Los organizadores de la jornada de protestas, llamada "Viernes de la última advertencia", dijeron que la intensificación del calor disuadió a muchas personas de asistir, pero afirmaron que la cifra de manifestantes se ha incrementado en los últimos días al ponerse el sol. La Hermandad Musulmana, el grupo político mejor organizado de Egipto, no participó en las movilizaciones.

En la última semana, cientos de activistas radicales han acampado en la plaza Tahrir de El Cairo, lugar donde comenzó la revuelta popular de 18 días que derrocó a Mubarak el 11 de febrero.

Los inconformes demandan al consejo militar que asumió las riendas del país tras las protestas que expulse a todos los funcionarios restantes del régimen de Mubarak.

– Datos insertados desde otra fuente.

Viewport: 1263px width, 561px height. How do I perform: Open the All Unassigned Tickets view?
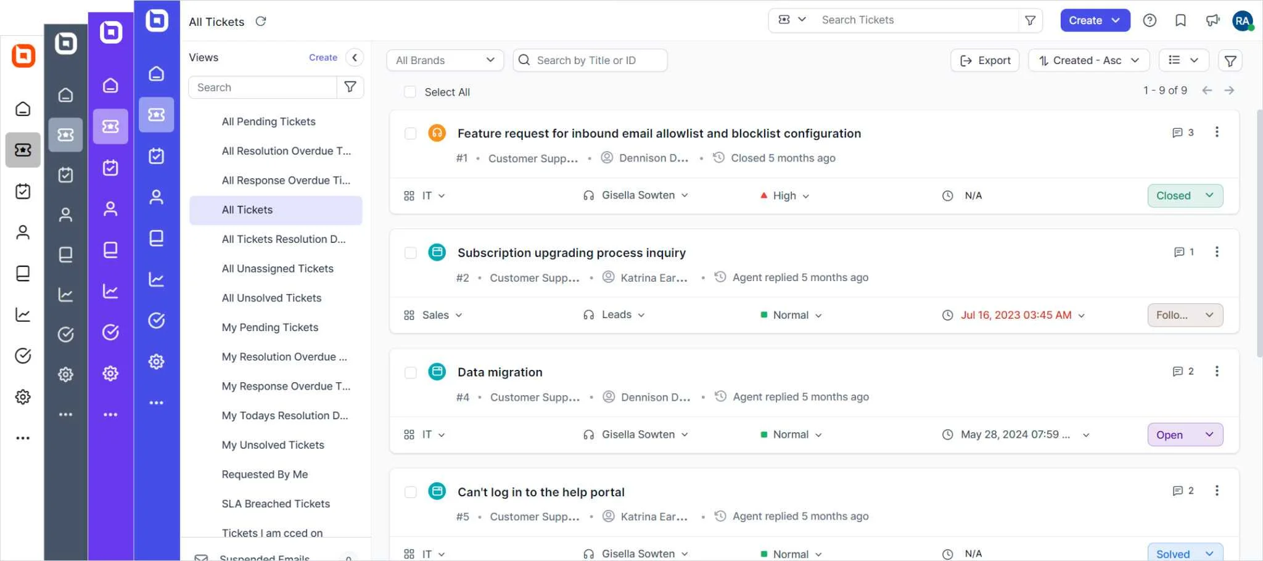[x=278, y=269]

"Queremos limpiar las instituciones del país", afirmó uno de los manifestantes ante un grupo de personas desde un escenario con micrófono en una esquina de la plaza. "Hasta que veamos a las autoridades gubernamentales (dialogando con los manifestantes) en Tahrir, no nos marcharemos de este lugar".

"¡Pan, libertad y justicia social!", gritó el orador.

La frustración de los manifestantes era patente en los nuevos grafitos pintados en la fechada de uno de los edificios principales del gobierno en El Cairo y que da hacia la plaza.

"La revolución tiene protectores", rezaba un lema en referencia a la determinación de los manifestantes a continuar sus movilizaciones hasta que sus demandas sean satisfechas.

Un segundo grafito describía al consejo militar como una mano que sostiene un martillo y que aplasta la "voluntad egipcia", mientras que otro dibujo nuevo refleja un escepticismo generalizado de que Mubarak, de 83 años, será castigado.

El grafito mostraba al ex presidente colgado de una cuerda, con el texto "Mensaje proveniente del consejo militar: no se crean este dibujo".

Mubarak y sus dos hijos serán enjuiciados el 3 de agosto bajo cargos del asesinato de manifestantes y corrupción.

En una transcripción del interrogatorio a Mubarak, difundido el jueves en dos diarios, el ex gobernante rechazó su responsabilidad en la muerte de casi 900 manifestantes a manos de sus fuerzas de seguridad.